Ich verstehe den Sinn des letzten Satzes nicht. Herr Schmidt und der Leser sollen bei der beschriebenen Gestik befürchten, Frau Bergmann erkenne in ihrem Gegenüber den Unfallverursacher. Prangert sie mit ihrer Bitte - die sie besser an den direkt neben ihr stehenden Herrn Bergmann richten könnte - die Schuld deines Ich-Erzählers an ihrem Zustand an?
"angeben" als reichen/ geben ist mir nicht geläufig. Das ließ mich zusätzlich stutzen.
Ja, da wird ein Anprangern angedeutet.
Aber bloß eine Andeutung halt. Es soll sich ja im Kopf des Lesers abspielen :Pfeif:
Habe "angeben" durch "reichen" geändert. Passt besser. Danke.

Dass dein Ich-Erzähler und der Leser erst denken, bei Frau Weber auf das Unfallopfer zu treffen fand ich gut gemacht. Deine Geschichte lebt auf jeden Fall von diesem Auf und Ab, Luft anhalten und erleichtern ausatmen.
Ja, genau so war es gedacht. Ein Auf und Nieder. Freut mich sehr, dass das bei dir so ankam.

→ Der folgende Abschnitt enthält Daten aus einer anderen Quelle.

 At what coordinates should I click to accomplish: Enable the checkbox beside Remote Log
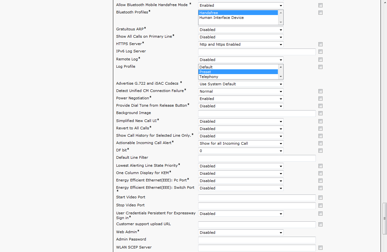(x=320, y=60)
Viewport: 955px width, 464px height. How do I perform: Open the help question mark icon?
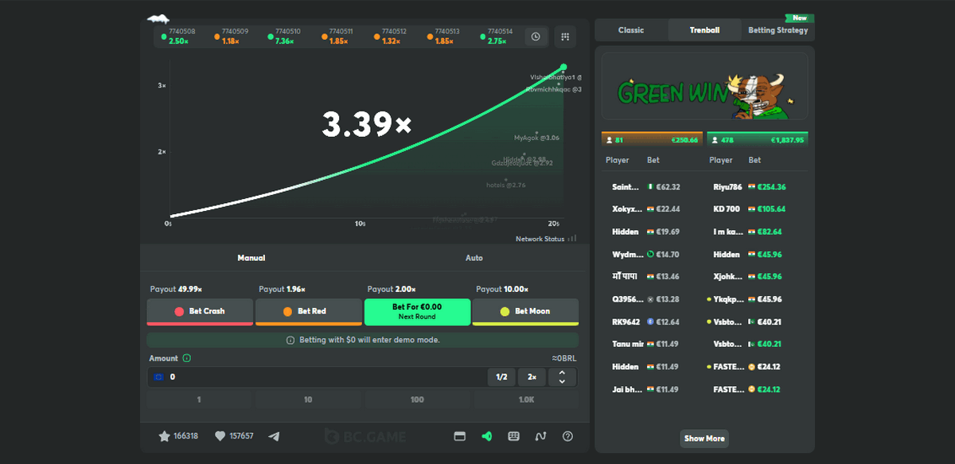coord(567,436)
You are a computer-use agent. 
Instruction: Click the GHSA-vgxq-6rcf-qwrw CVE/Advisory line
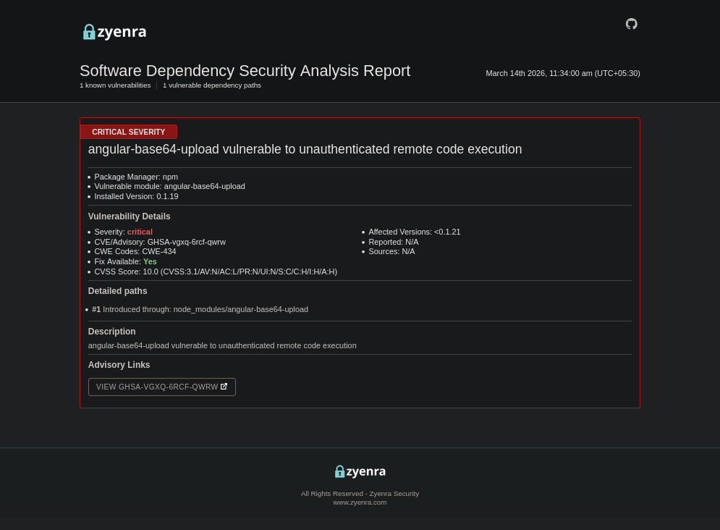click(x=160, y=242)
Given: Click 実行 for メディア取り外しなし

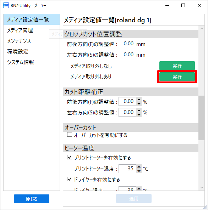Looking at the screenshot, I should [177, 66].
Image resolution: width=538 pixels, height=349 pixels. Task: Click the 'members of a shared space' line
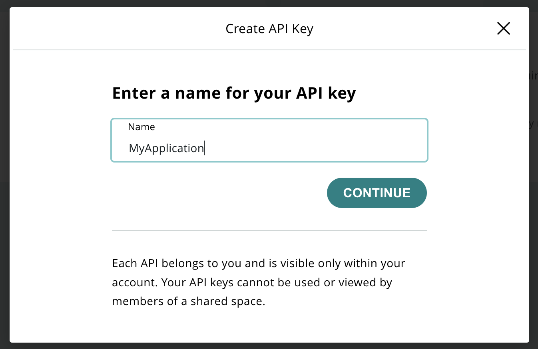point(188,301)
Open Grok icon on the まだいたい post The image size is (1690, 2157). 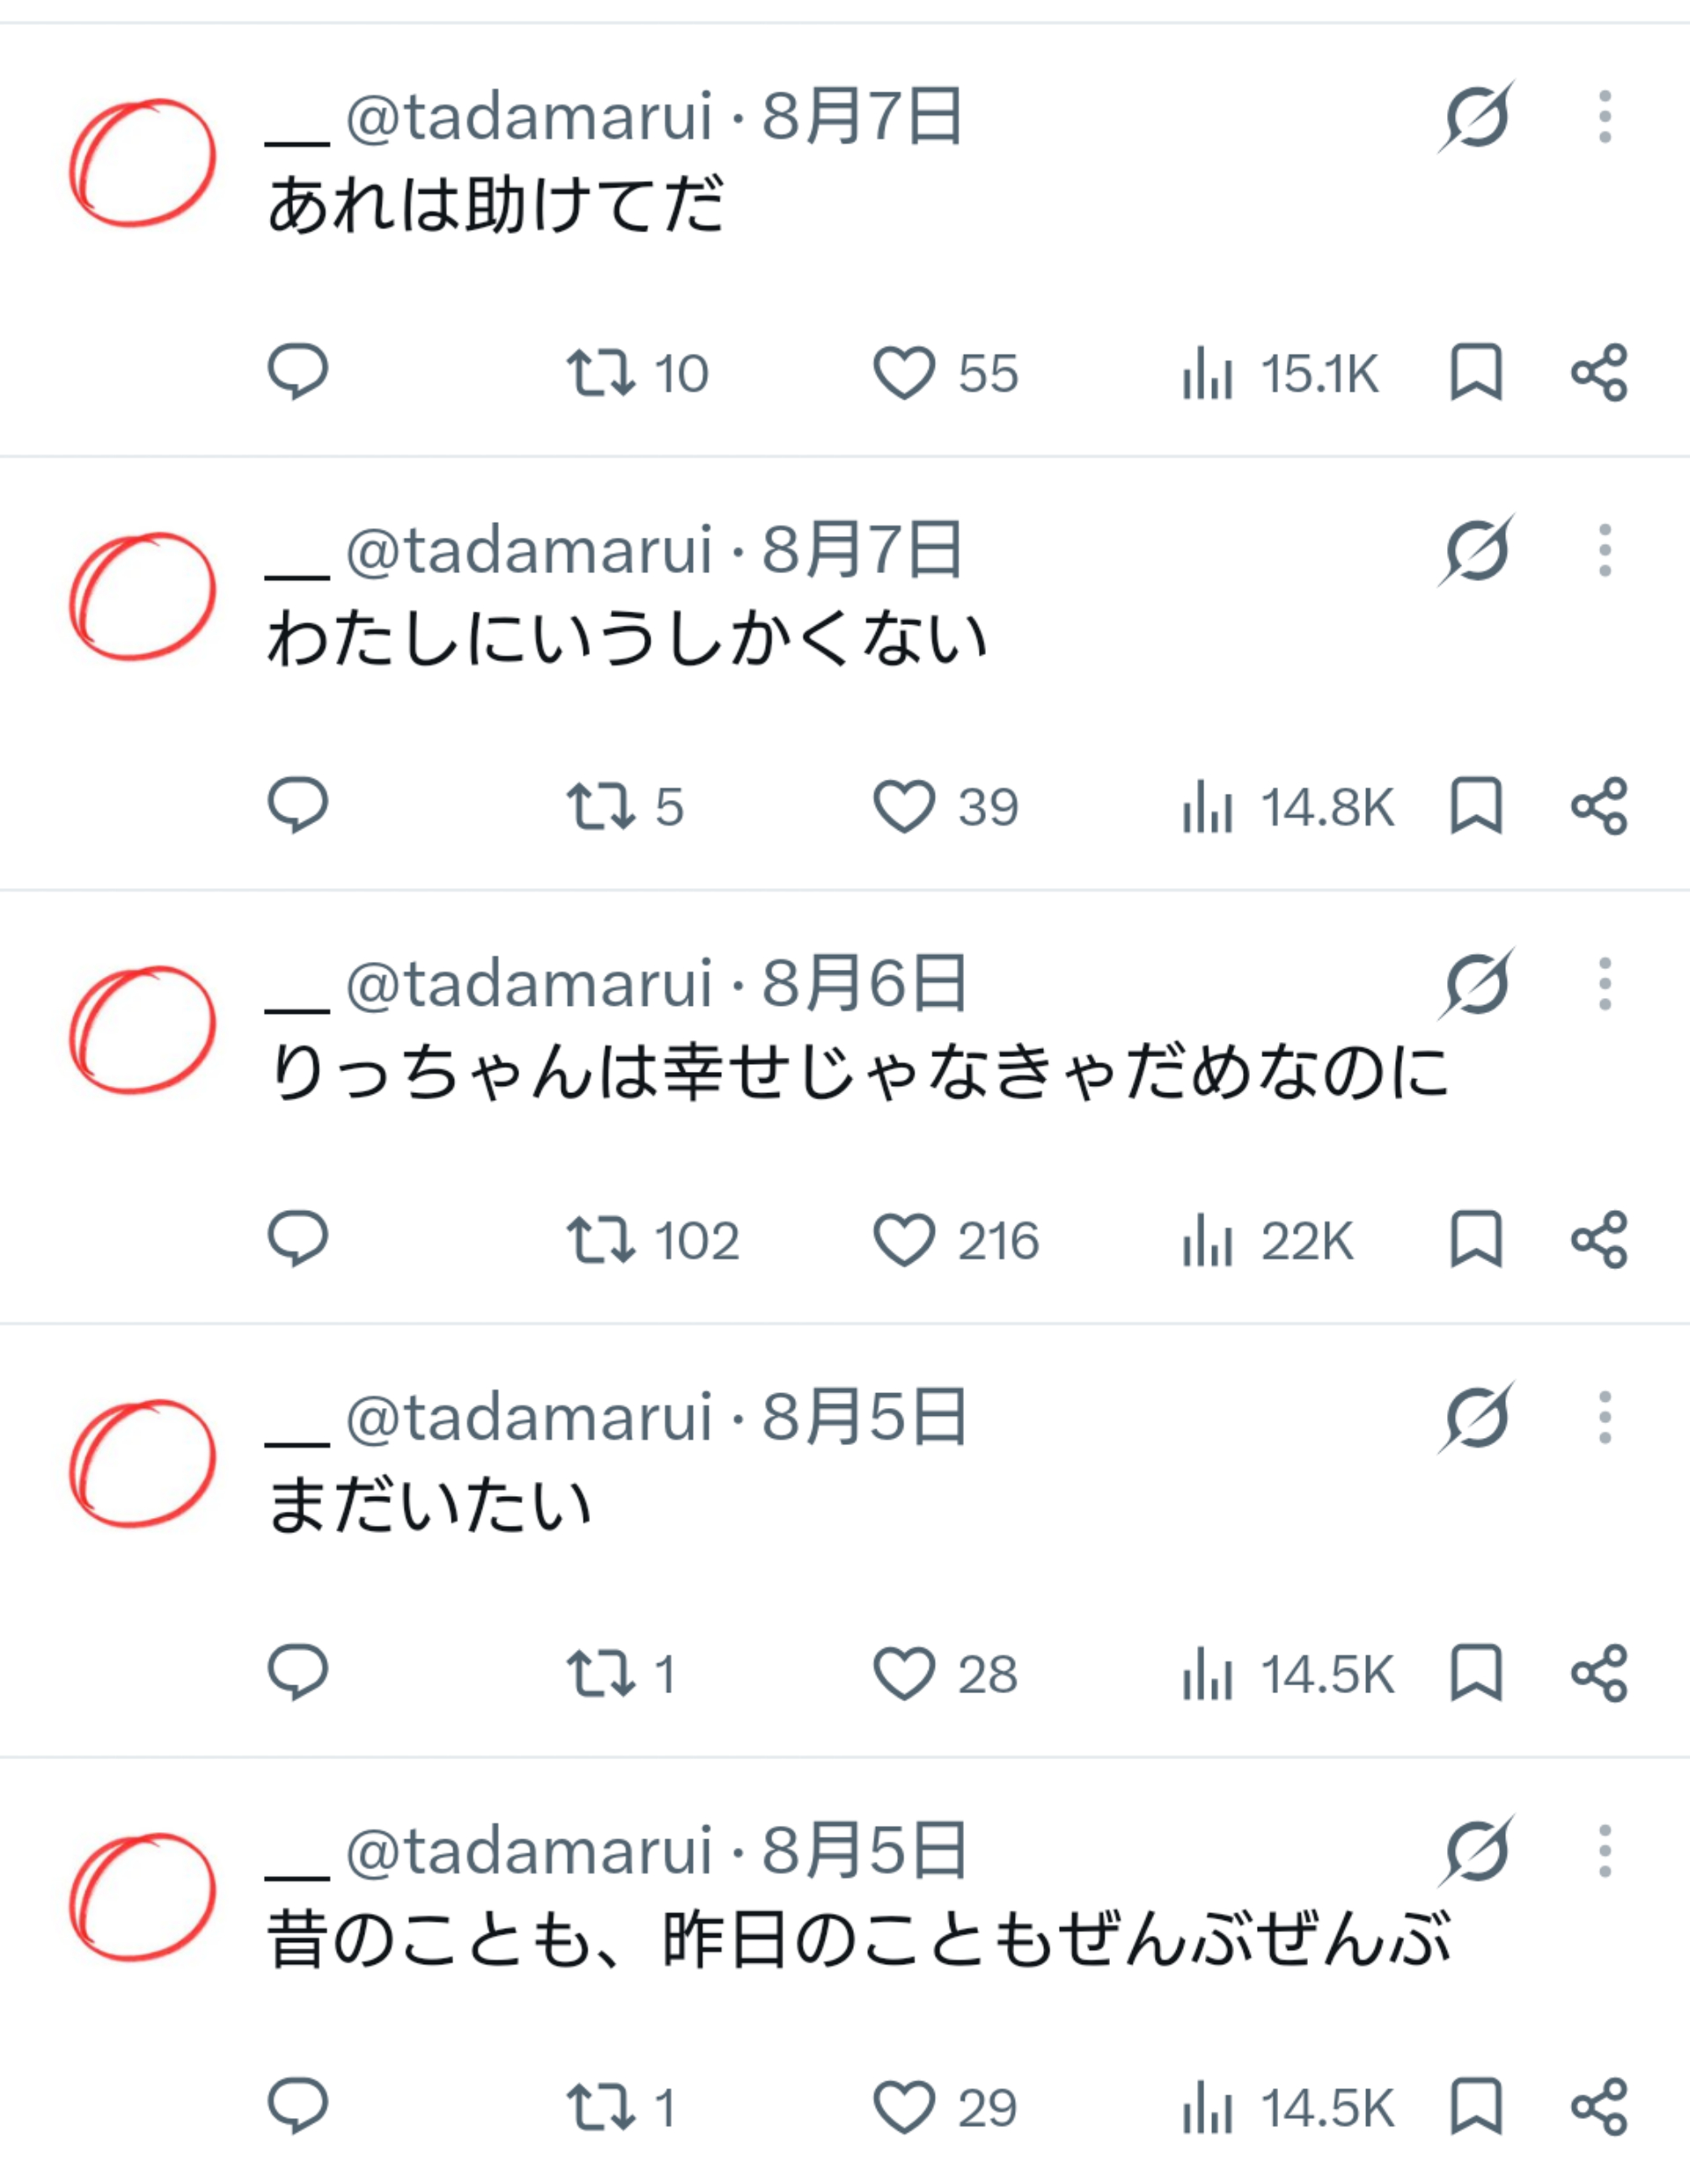pyautogui.click(x=1476, y=1416)
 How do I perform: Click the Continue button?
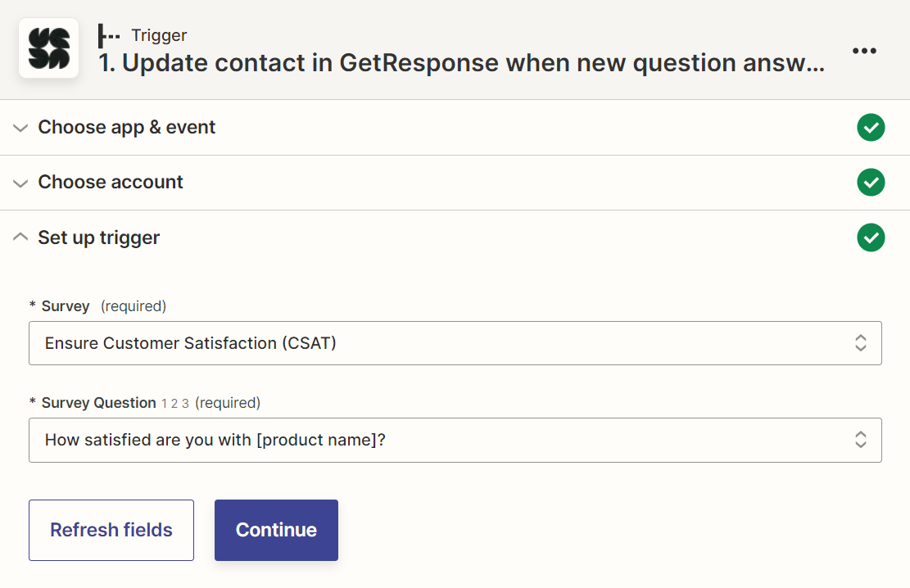coord(276,530)
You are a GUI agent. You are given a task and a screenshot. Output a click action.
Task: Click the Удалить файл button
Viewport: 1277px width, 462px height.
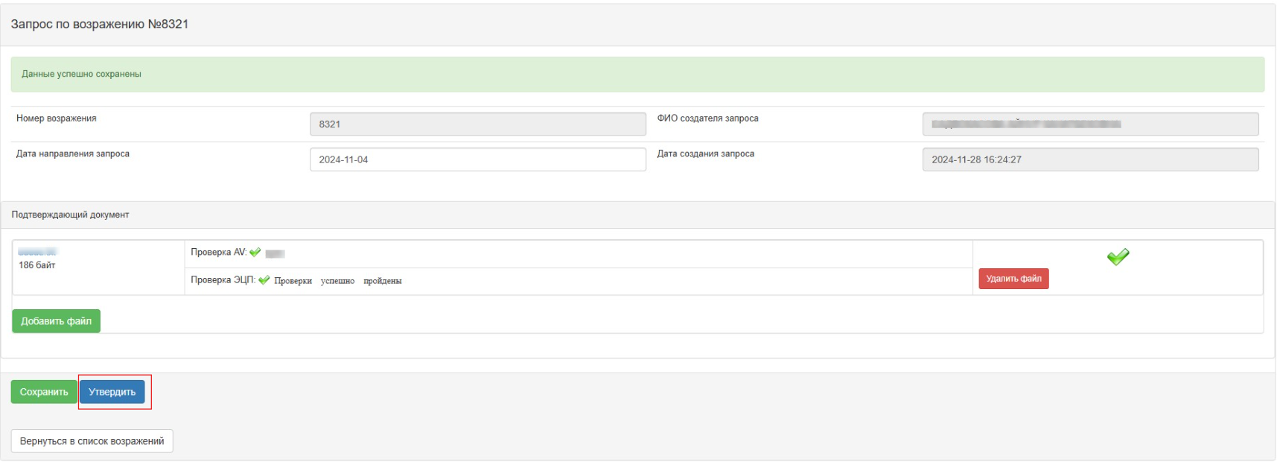1013,279
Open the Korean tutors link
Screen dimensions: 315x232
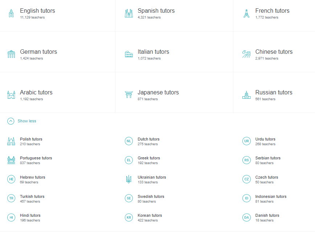point(150,215)
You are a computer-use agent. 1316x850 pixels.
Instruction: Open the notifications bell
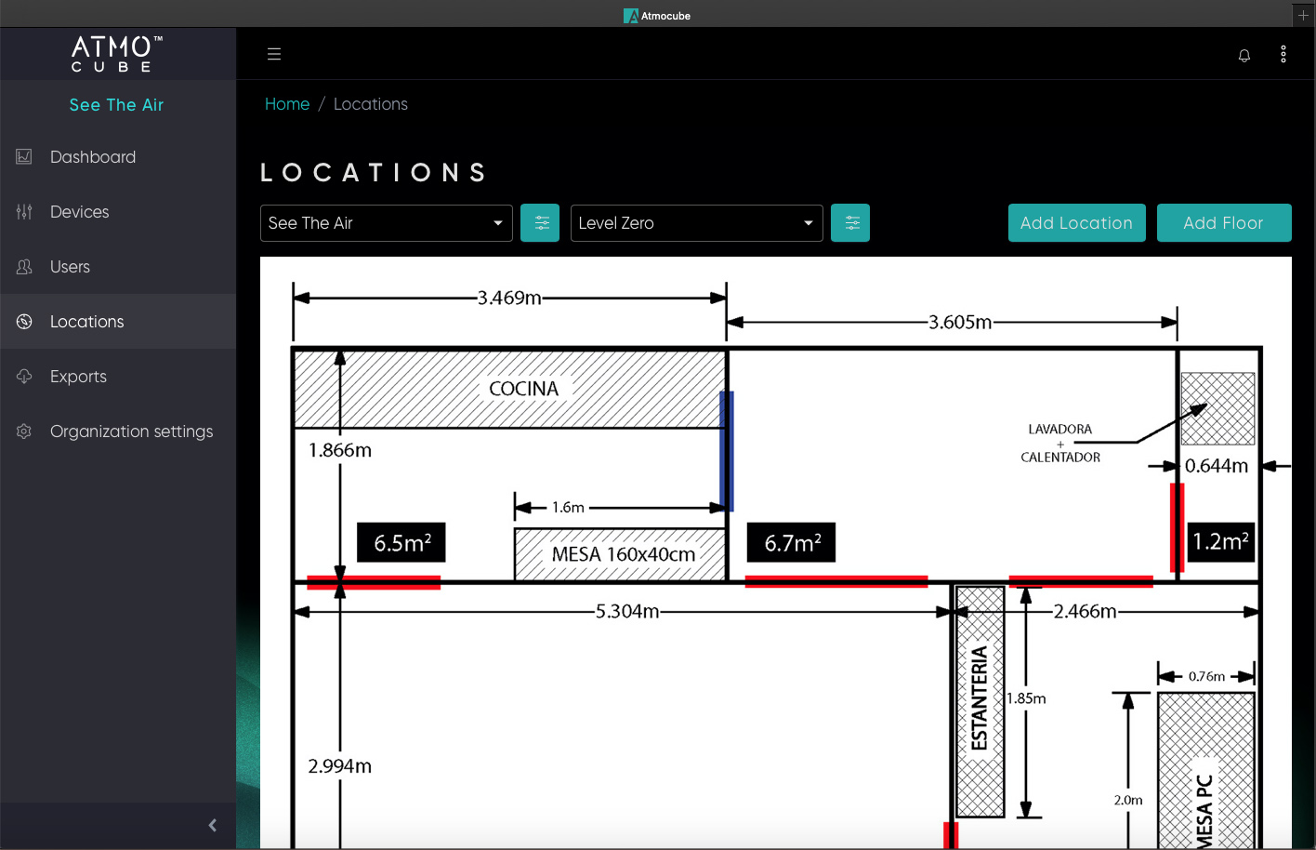click(x=1244, y=55)
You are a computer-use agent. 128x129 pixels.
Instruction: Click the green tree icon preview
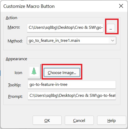coord(34,72)
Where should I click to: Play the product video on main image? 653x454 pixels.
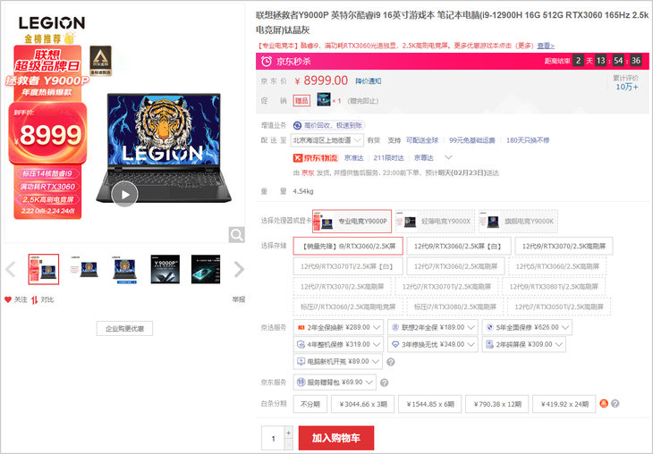click(124, 194)
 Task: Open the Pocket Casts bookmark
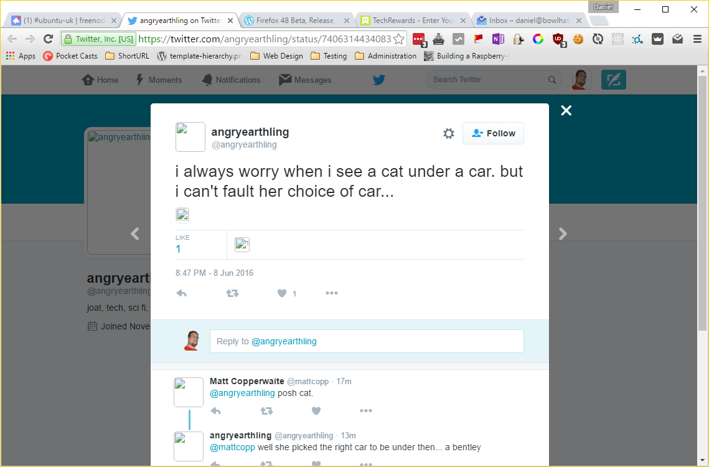70,56
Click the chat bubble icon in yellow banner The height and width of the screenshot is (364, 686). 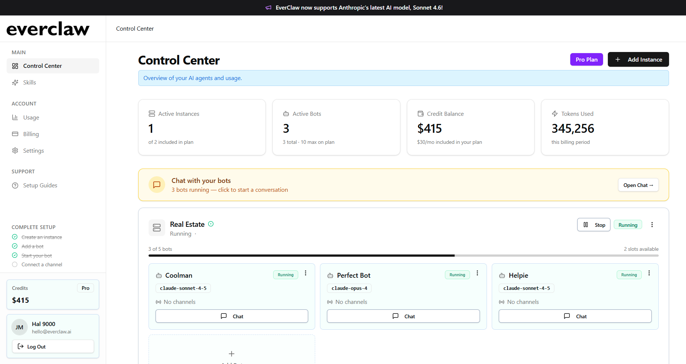(x=157, y=185)
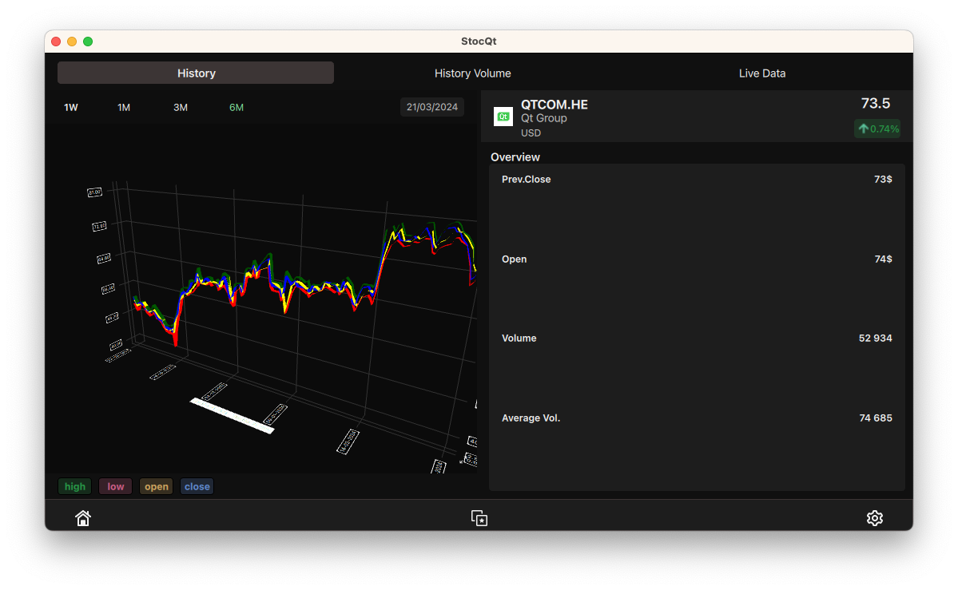
Task: Click the home icon in bottom bar
Action: pos(83,517)
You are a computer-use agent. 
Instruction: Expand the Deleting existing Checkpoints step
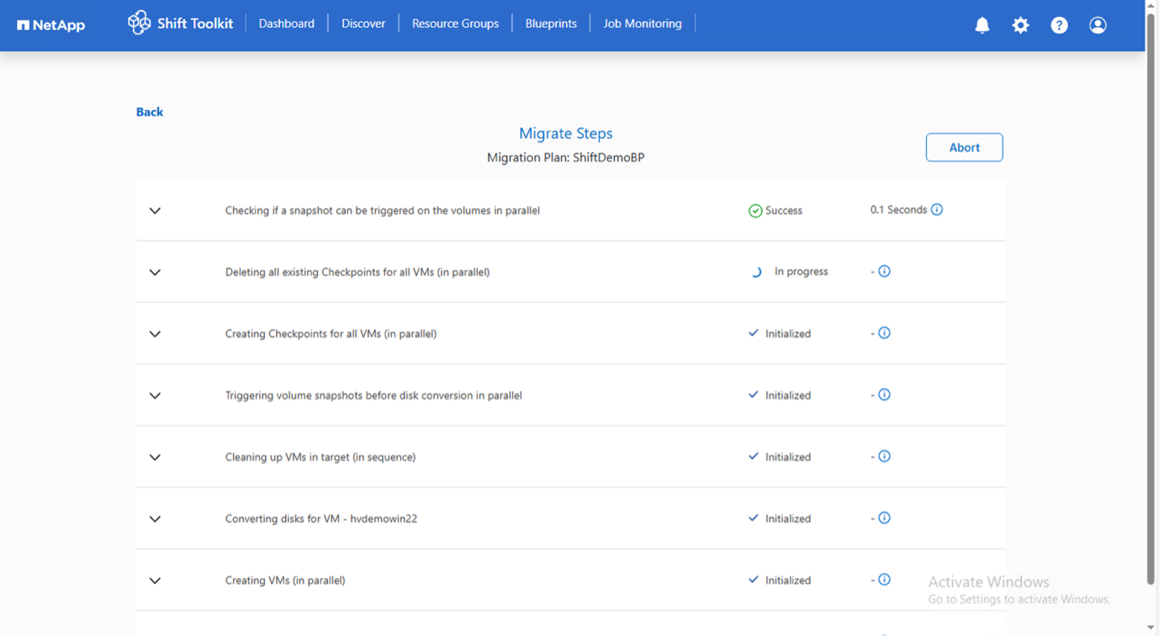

Ich danke euch beiden für die tollen Kommentare und wünsche euch einen schönen Abend.

Liebe Grüße, GoMusic

 
Zuletzt bearbeitet:

Ich habe in einer anderen Geschichte schon mehr kurze, abgehakte Sätze gebracht. Hier finde ich, sind es gar nicht so viele, sind so wohl dosiert :-)
Bist auch die Erste, die das anmerkt.
Wie ich deine Antwort an Maria lese, ist mir wieder eingefallen, dass ich mir diese Stelle schon vor Wochen für einen eventuellen Kommentar vorgemerkt habe. (Einen Kommentar, den's allerdings nicht so bald geben wird, GoMusic, weil ich momentan neben meiner Arbeit zu so ziemlich nix anderem komme. Außer ab und zu ein paar Texte hier zu überfliegen.)
Also nur ganz kurz zu dieser Szene:
Etwas kommt von links angerauscht. Ein lautes Krachen am Kotflügel, ein Körper segelt über die Motorhaube. Ich bremse. Der Gurt strafft sich und der Motor säuft ab.
Schon klar, das alles passiert in Sekundenbruchteilen, quasi gleichzeitig. Und natürlich ist es wahnsinnig schwierig, solch eine "Gleichzeitigkeit" angemessen in Worte zu fassen. Und ja, der Typ ist möglicherweise besoffen. Trotzdem: Meinem Gefühl nach läuft ein Unfall einfach nicht so ab, wie er deiner Schilderung nach klingt:
Ein Autofahrer erkennt, wie von links irgendwas daherkommt. Anschließend lauscht er dem Krachen am Kotflügel, um schließlich zu beobachten, wie ein Mensch über seinen Wagen fliegt. Dann kommt er schön langsam und endlich auf die Idee, zu bremsen. (Fehlt gerade noch, dass er zwischenzeitlich seinen Anwalt anruft.) Tja, sorry, GoMusic, aber so klingt's für mich und das haut von der Chronologie her einfach nicht hin.
So besoffen kann man gar nicht sein, als dass man in so einer Situation nicht zuallererst quasi reflexartig bremst. Und erst dann alles andere wahrnimmt und sich den Kopf drüber zerbricht. Und das müsstest du halt auch sprachlich adäquat darstellen. Wie? Keine Ahnung. Zumindest solltest du den Satz "Ich bremse." so weit wie möglich nach vorne schieben.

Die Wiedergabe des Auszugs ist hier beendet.